What Burgum didn't expect, though, was how deeply the experience would move her—and how it would profoundly change her professional career. Now, Burgum, who just graduated from the University of Georgia College of Education with a bachelor's degree in early childhood education, is prepping the paperwork to go back and work at a New Zealand school full time.
"I definitely will miss my family—they're like four plane rides away," said the Suwanee native. "But I have people there who will help me, and I have a decent amount of support there. Not everyone who goes abroad gets a job—I am very lucky."
Burgum picked New Zealand as a destination because of its unique educational system, as well as the connection UGA provided. The country is one of more than a dozen offered as part of the teaching experiences for College of Education students; New Zealand is one option offered through the Consortium for Overseas Student Teaching.
For her final semester, Burgum elected to spend part of it teaching locally, in a school in Clarke County, then shifted gears and spent two months of the semester in a New Zealand elementary school. In Clarke County, she gained experience working with one-to-one technology in classrooms; when she arrived at her New Zealand school, she suddenly realized what an asset that was.
"I knew a lot of things to do with technology in the classroom that are still emerging there, and that helped me get the job because the school where I was hired is very technology based," she said. As it happens, the ESOL endorsement she received along with her degree also gave her an edge. "They are very culturally responsive in New Zealand; I had students who spoke Afrikaans, Chinese, Spanish—they were from all over the world," she added.

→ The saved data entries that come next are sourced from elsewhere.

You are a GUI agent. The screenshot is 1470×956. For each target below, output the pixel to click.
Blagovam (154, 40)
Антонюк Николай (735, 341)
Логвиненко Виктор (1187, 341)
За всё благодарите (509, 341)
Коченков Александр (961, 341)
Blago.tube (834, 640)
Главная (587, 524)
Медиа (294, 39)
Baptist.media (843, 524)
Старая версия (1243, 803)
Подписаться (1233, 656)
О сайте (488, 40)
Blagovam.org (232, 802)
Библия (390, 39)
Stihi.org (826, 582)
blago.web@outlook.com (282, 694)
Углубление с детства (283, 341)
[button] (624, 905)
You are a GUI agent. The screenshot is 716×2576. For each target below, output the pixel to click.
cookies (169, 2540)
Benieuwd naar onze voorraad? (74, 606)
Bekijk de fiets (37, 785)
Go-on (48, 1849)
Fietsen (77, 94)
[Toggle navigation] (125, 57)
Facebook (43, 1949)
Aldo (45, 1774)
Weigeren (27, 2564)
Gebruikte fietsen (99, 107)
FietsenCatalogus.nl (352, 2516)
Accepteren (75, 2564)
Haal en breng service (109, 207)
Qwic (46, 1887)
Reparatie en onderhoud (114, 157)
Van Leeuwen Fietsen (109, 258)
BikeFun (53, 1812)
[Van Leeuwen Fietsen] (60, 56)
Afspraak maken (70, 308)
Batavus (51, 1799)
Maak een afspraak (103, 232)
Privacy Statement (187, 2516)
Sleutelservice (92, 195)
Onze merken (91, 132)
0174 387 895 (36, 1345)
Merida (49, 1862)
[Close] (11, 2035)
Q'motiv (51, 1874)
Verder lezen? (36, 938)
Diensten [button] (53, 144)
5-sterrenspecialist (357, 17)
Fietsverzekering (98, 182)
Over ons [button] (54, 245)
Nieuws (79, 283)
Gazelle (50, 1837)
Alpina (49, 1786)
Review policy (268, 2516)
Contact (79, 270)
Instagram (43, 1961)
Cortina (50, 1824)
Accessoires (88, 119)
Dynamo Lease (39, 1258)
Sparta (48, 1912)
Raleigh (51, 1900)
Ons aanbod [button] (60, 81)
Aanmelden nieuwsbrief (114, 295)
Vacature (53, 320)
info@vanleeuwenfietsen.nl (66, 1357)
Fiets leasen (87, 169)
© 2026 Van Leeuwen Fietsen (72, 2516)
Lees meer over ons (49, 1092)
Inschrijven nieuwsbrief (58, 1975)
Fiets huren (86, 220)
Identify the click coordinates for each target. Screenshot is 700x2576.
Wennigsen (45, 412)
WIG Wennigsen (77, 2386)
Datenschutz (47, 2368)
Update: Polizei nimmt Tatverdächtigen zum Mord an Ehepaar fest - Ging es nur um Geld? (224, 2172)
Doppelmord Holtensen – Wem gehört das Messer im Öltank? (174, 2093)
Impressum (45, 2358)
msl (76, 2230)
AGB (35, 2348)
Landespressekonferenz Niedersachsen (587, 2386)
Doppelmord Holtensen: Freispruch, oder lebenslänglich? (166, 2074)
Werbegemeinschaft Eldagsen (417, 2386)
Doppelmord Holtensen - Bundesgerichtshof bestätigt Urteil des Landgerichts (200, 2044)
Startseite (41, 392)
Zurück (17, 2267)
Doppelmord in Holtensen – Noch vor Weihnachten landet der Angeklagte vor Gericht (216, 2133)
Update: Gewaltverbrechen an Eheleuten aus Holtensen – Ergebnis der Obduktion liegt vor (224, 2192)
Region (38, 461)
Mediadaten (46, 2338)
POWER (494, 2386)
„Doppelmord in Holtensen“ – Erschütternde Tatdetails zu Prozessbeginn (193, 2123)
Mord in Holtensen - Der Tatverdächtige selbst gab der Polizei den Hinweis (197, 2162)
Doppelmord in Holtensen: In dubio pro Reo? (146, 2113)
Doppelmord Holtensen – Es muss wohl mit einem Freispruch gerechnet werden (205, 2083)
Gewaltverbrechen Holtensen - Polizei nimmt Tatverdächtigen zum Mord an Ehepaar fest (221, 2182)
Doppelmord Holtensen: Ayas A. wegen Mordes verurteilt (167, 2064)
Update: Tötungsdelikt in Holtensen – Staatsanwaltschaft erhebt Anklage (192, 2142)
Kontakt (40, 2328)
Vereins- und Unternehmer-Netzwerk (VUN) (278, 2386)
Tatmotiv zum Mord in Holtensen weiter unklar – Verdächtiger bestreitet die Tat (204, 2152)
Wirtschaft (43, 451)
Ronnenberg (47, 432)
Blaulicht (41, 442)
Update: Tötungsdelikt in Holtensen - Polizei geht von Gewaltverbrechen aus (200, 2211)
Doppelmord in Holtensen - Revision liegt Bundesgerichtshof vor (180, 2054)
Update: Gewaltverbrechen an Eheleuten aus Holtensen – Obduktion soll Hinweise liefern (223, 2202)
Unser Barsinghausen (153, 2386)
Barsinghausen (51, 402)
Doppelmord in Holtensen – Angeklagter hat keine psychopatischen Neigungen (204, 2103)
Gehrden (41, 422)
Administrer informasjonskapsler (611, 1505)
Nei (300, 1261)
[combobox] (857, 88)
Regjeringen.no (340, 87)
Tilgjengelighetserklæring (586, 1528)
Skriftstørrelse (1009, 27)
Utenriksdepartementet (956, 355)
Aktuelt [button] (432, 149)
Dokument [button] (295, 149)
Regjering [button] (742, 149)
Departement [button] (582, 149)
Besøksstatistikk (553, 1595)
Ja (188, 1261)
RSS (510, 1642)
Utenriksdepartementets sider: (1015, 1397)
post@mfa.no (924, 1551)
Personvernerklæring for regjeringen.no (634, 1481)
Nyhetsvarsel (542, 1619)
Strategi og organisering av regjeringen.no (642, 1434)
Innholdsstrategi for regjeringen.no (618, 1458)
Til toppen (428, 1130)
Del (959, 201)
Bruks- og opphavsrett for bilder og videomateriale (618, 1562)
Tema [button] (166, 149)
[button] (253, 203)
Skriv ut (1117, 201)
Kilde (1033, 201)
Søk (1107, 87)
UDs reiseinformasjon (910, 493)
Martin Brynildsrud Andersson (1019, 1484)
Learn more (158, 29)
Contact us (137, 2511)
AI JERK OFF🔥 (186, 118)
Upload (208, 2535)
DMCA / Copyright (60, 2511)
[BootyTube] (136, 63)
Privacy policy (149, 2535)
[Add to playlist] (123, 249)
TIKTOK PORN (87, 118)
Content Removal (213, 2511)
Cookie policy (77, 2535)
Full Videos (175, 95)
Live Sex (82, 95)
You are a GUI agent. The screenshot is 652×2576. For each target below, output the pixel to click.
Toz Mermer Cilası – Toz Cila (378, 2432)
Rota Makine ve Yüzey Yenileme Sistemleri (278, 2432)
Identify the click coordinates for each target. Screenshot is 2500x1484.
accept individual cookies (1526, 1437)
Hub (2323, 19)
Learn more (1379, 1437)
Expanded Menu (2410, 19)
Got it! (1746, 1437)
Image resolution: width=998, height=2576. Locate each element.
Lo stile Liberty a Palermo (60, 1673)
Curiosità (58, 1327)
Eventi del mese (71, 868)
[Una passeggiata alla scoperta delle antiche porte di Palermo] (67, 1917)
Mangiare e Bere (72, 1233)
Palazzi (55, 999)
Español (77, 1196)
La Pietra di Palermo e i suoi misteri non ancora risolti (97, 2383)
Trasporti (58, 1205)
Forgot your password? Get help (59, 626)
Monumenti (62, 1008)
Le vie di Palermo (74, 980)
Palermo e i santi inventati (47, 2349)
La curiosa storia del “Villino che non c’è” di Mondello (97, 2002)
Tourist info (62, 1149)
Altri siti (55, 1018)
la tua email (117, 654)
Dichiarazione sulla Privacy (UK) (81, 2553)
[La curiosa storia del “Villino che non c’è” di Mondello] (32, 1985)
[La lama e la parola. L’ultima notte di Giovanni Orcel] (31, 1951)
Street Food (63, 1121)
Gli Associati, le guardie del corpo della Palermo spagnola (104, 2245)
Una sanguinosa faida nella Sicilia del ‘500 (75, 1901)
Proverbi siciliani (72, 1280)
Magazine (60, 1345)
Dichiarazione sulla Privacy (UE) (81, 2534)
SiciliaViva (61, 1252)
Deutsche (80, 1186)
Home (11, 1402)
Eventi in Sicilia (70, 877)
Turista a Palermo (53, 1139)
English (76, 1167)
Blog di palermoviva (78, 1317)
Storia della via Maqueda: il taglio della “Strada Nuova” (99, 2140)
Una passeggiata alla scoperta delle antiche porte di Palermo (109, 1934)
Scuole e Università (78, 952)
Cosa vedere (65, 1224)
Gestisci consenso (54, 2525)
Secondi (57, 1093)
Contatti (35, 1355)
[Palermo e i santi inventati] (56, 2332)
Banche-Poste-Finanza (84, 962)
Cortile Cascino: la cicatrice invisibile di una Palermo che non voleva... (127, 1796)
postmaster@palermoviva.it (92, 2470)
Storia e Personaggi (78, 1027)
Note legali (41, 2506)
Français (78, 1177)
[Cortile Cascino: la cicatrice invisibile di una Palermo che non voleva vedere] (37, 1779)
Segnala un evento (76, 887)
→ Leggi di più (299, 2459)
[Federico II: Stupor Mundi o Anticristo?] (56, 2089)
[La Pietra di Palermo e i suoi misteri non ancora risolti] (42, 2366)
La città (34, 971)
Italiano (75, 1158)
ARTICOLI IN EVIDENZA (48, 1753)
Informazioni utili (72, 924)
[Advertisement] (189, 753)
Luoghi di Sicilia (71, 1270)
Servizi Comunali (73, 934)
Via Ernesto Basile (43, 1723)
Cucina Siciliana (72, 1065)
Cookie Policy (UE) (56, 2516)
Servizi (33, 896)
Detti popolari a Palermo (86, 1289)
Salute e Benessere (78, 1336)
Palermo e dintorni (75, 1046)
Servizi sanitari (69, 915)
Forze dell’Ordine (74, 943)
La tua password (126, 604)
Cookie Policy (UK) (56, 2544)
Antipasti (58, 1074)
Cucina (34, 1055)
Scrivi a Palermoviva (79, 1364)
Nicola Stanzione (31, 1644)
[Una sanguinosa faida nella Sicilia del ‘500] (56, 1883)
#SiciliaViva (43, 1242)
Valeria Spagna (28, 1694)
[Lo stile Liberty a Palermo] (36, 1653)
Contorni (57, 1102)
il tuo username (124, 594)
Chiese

Burgum didn't start college planning to be a teacher. Originally enrolled at Georgia Institute of Technology, she was studying industrial design but often found herself enjoying helping her fellow students instead of designing. She transferred to UGA's teacher prep program and has found a way to blend her aptitude for technology with working with kids—something she always wanted to do.
In New Zealand, Burgum will be working at a technology-focused elementary school. It's equipped with gadgets such as a 3-D printer and dedicated media spaces, as well as outdoor areas and an open flow to the building. In New Zealand teachers typically teach to small groups rotating throughout the day, but they are also responsible for teaching subjects such as physical education or art. Time outside is also a priority.
"Schools are very different in New Zealand. They have a nationwide curriculum but the standards are very broad," she said. "Pretty much how someone describes how the educational system should be is how it is there."
While she went for the experience and is now returning for the job, Burgum knows her time there is limited. She plans to work in the country on a temporary visa, giving her one year in the country (with the possibility of a one-year extension). Leaving UGA is bittersweet, she said, but knowing she has a new adventure waiting halfway around the world makes graduation and the move a lot easier to swallow.
And when she returns to the states, it's a unique experience that adds to her teaching repertoire.
"When you go abroad, you get a whole new look. Being able to see new teaching practices—good or bad—always strengthens you as a teacher," she said. "The more things you take in as a teacher will better you as a teacher. So being able to go to a different country, it opened my eyes to so many ways it benefits children."
Burgum recommends teaching abroad to any student considering it as a career. You experience the country in a new way, by seeing it through the eyes of the people who live there, and you gain the perspective of a different educational system.
"If you can, it's definitely worthwhile. I learned so much in the two months I was there," said Burgum. "So when I return, I hope to find a school that will allow me to apply what I learned in New Zealand."